Sticking to positive reinforcement takes patience, and you really have to fight against your instincts at first. We usually think in terms of correcting existing mistakes in order to make a pupil excel. It seems backwards and unnatural to wait around for the behavior we want, allowing a multitude of undesirable behaviors to go unchecked in the meantime. Won’t the subject develop terrible habits as a result? Aren’t we implicitly rewarding incompetence and bad behavior?

The reality is that we all unwittingly shape the behaviors of those around us every day already. That is because there are no set rules for what makes a training tool a negative reinforcement, a positive reinforcement, or have no effect whatsoever on the subject. Everything depends on the unique constitution of the trainee. You have to figure out what motivates your subject. You could have the same training regimen with two dogs but get wildly different results, purely because they interpret the reinforcements you use differently.

To work with positive reinforcements you need to have a deep understanding of what motivates your subject and then set up a reinforcement schedule that rewards him in the moment when he performs the behavior that you want. You need to have patience and trust in the process. You have to be willing to allow behaviors to occur that you would usually correct.

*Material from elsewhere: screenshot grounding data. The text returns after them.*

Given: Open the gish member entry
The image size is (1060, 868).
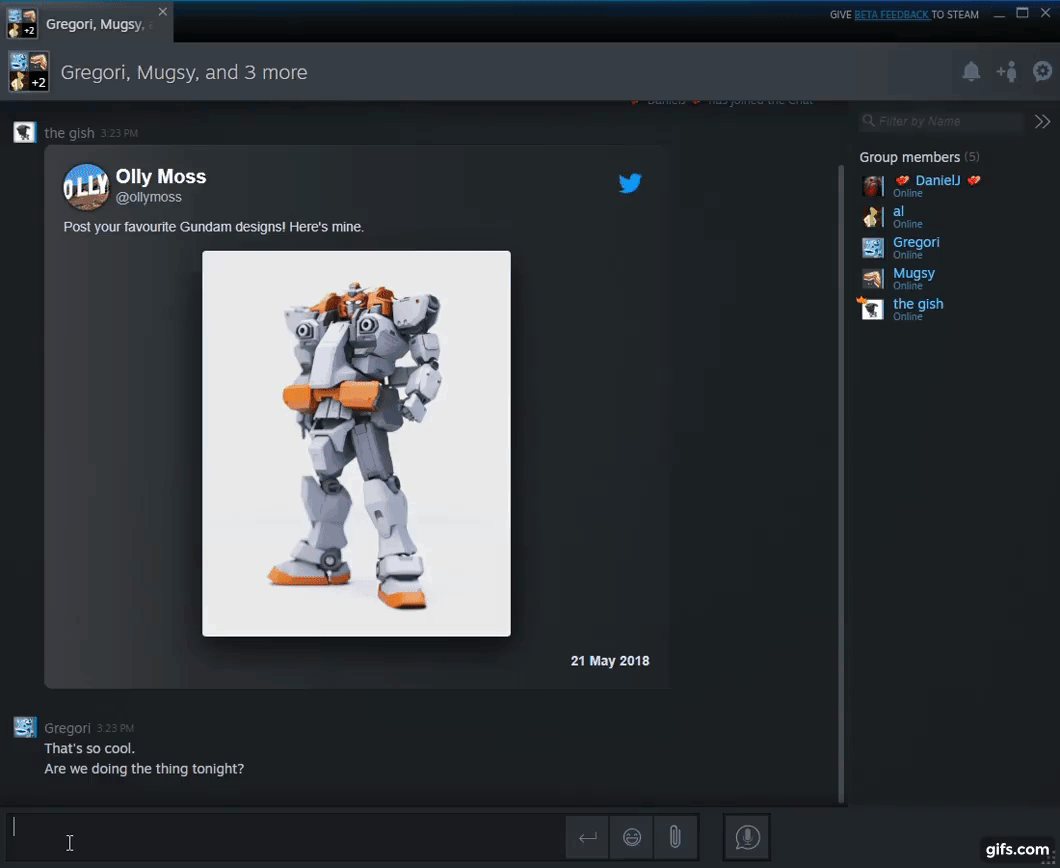Looking at the screenshot, I should point(917,305).
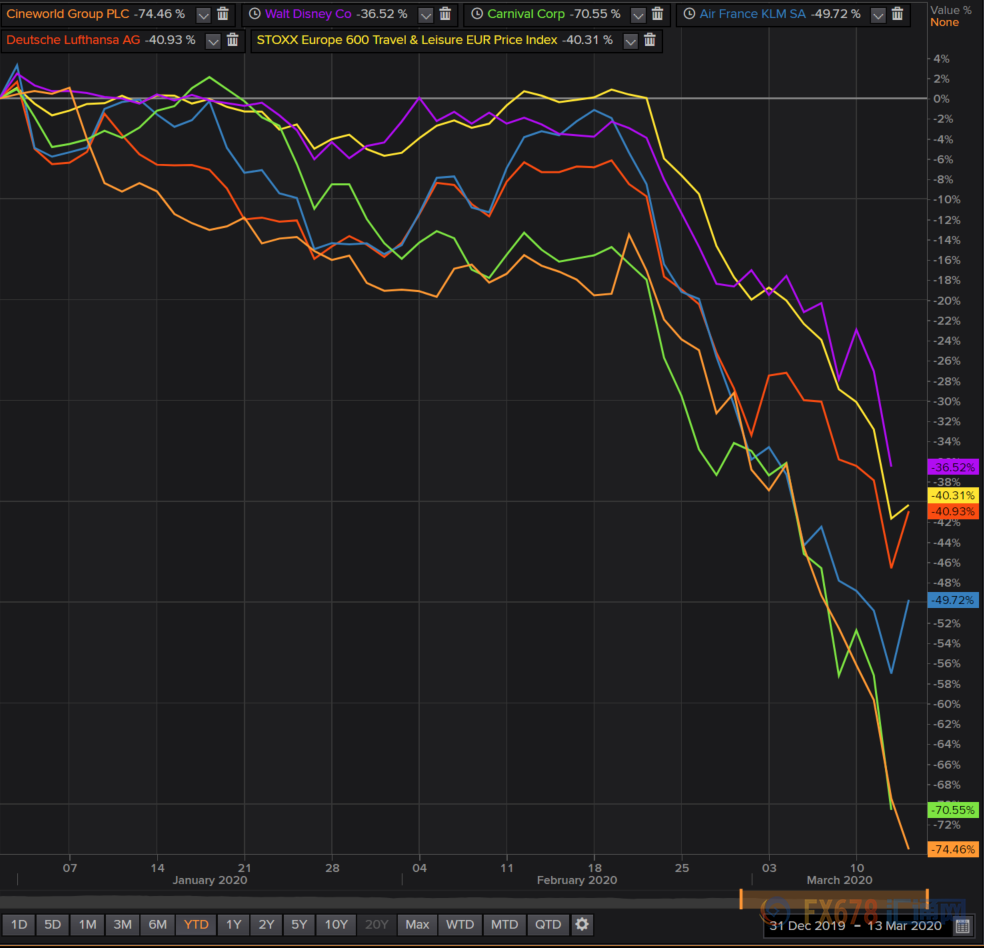The height and width of the screenshot is (948, 984).
Task: Click right handle of timeline range slider
Action: pos(927,897)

And you have to be consistent. When first training a behavior the reinforcement needs to occur every time you see the act you want at the moment you see it. Once the behavior begins to crystallize these rules change but t first you want to be as consistent as possible.

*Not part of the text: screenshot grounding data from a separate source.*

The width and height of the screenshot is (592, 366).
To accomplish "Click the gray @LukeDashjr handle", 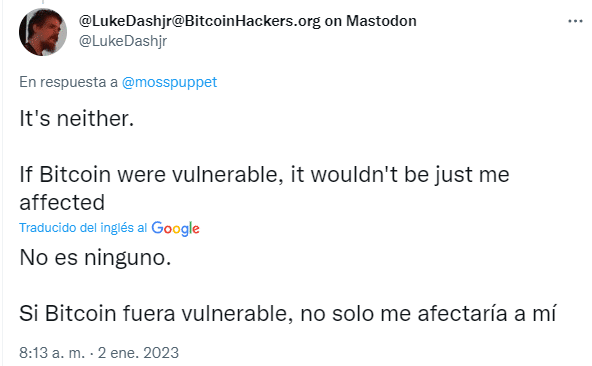I will pos(123,41).
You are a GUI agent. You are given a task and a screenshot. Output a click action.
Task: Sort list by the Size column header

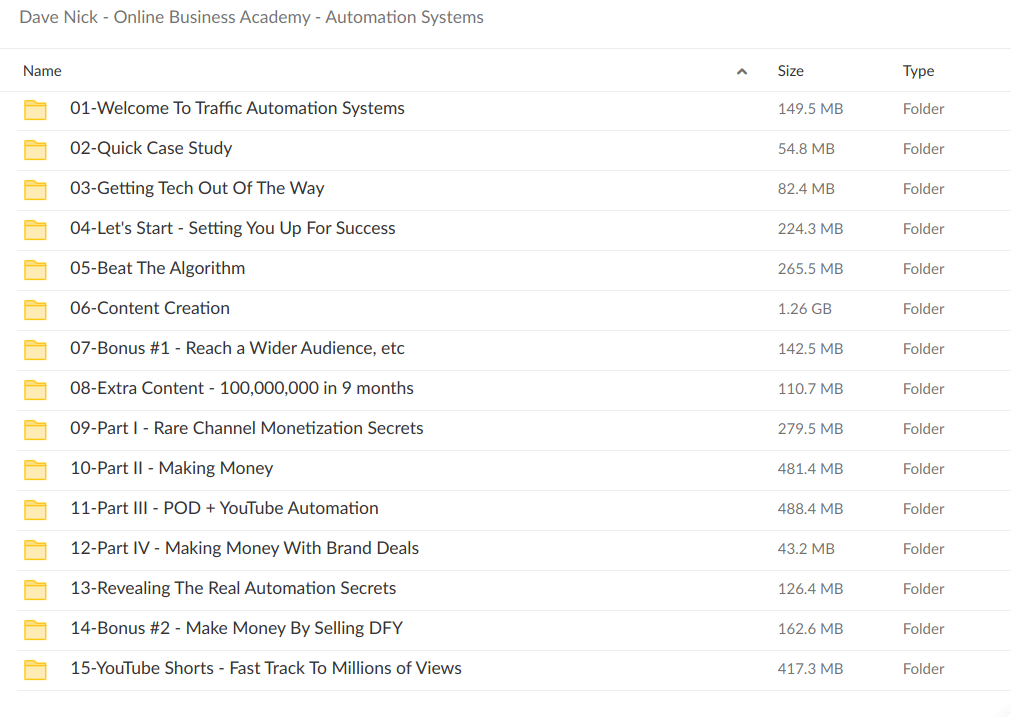790,71
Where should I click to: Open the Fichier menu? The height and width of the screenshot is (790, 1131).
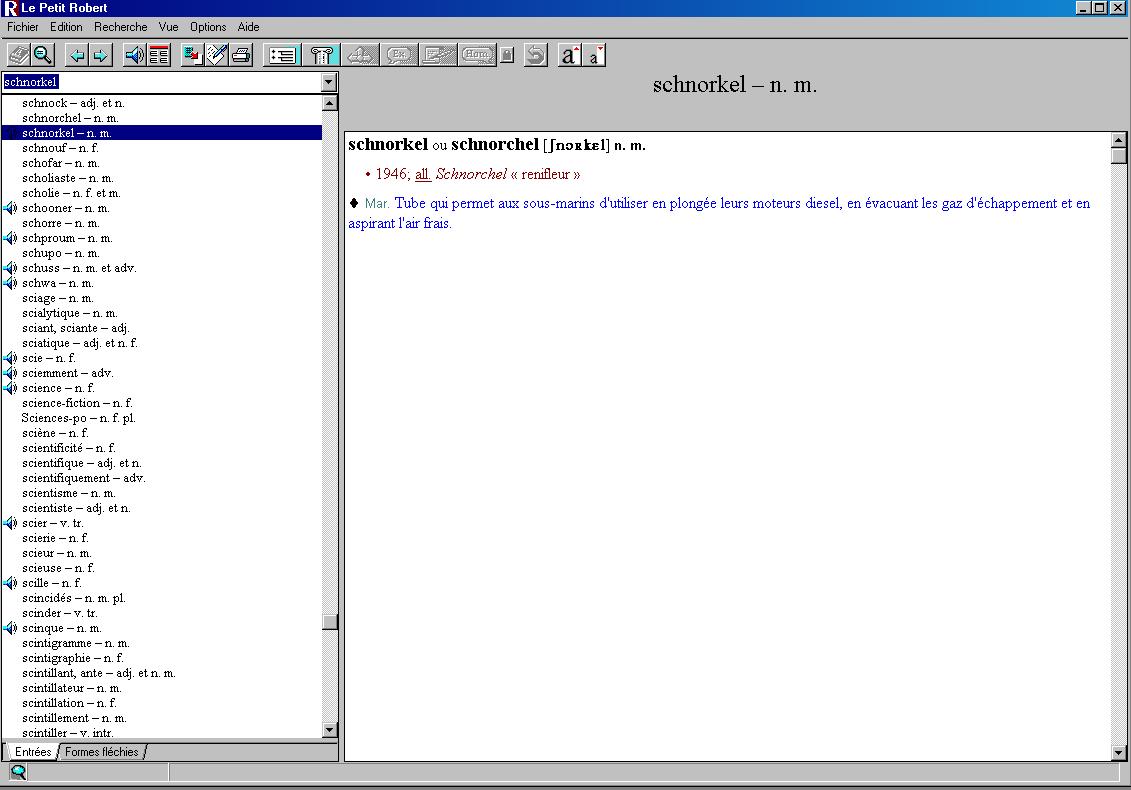23,27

To make what I am talking about come alive we will go through using positive reinforcement to teach a dog how to sit. Obviously most dogs already know this behavior but they were trained incorrectly. This simple example will be a good way to show some basic underlying principles that are important to understand before we get into more complicated training situations. To work with positive reinforcements you have to remind yourself that organisms display a wide range of behaviors all on their own. In the case of sitting, there will be numerous times during the day when your dog decides to sit of his own accord. Let’s suppose that your dog is motivated by receiving praise and affection, like most dogs.

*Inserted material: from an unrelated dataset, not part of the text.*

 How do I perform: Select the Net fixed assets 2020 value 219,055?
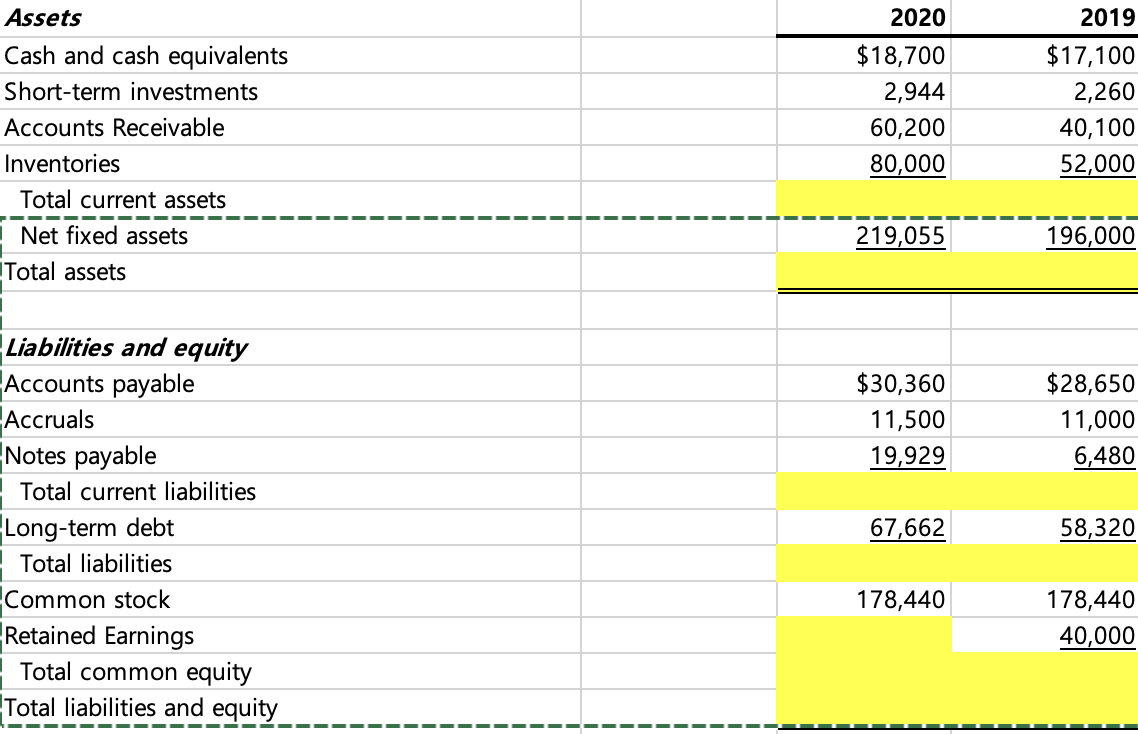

The key is to wait for him to sit without any encouragement and say the word “sit” at the moment of this act. Timing is extremely important when using reinforcements. You are trying to reinforce a minute behavior, which is the small window of time between a dog standing and sitting. So if you say “sit” while he is still standing, or “sit” when he has already completed the act, you have reinforced the wrong behavior and sent your subject a confusing message. It is a matter of milliseconds yet makes all the difference in the world for training purposes. Humans are the most intelligent organisms so we can receive a reinforcement a little later and still associate it with the act. For most organisms the reinforcement has to occur at the time of the act to make it stick.

The word “sit” becomes a stimulus and will be the organism’s cue to perform the conditioned response of sitting. The way that you make him associate this stimulus with the act of sitting is by positively reinforcing the behavior with praise, petting, or a treat. You will be shocked by how quickly your dog picks up on training using positive reinforcement. Do not worry that you will have to reward your dog every time you want a behavior to occur. Once a subject comes under stimulus control and begins performing the act as a conditioned response, it’s unnecessary to reinforce it every time, just once in a while.